** Start of THE DATA **
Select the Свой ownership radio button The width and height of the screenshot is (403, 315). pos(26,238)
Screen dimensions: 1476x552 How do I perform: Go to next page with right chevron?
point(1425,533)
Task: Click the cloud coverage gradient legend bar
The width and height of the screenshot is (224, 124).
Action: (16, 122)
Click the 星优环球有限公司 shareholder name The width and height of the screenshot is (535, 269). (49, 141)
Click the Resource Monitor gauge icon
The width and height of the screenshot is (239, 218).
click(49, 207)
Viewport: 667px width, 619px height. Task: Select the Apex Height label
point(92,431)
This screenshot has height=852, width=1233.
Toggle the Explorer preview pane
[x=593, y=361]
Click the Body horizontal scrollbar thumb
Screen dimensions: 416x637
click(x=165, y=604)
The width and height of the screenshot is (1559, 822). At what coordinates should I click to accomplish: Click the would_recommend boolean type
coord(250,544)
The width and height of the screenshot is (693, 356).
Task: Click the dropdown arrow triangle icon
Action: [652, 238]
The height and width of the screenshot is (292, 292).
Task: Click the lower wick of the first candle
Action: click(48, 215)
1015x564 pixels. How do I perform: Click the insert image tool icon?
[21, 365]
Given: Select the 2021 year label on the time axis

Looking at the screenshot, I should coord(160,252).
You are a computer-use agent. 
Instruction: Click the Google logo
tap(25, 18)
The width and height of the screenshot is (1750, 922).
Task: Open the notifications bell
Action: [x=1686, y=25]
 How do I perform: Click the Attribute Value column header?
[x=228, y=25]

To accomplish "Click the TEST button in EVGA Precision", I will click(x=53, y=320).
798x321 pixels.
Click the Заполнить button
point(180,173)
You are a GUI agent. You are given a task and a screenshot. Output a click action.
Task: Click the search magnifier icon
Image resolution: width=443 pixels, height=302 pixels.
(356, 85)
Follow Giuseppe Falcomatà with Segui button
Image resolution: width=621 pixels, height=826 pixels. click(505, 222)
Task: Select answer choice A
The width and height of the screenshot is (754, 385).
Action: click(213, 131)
** End of THE DATA **
- WHAT THIS TASK INVOLVES
Reproduce word for word the lines of the material that begin with the one containing "The width and height of the screenshot is (1559, 822)." and end with the one containing "Looking at the", both included.

- ANSWER TO THE PROBLEM
The width and height of the screenshot is (1559, 822). At what coordinates should I click to accomplish: Click the would_recommend boolean type
coord(250,544)
The width and height of the screenshot is (693, 356).
Task: Click the dropdown arrow triangle icon
Action: [652, 238]
The height and width of the screenshot is (292, 292).
Task: Click the lower wick of the first candle
Action: click(48, 215)
1015x564 pixels. How do I perform: Click the insert image tool icon?
[21, 365]
Given: Select the 2021 year label on the time axis

Looking at the screenshot, I should coord(160,252).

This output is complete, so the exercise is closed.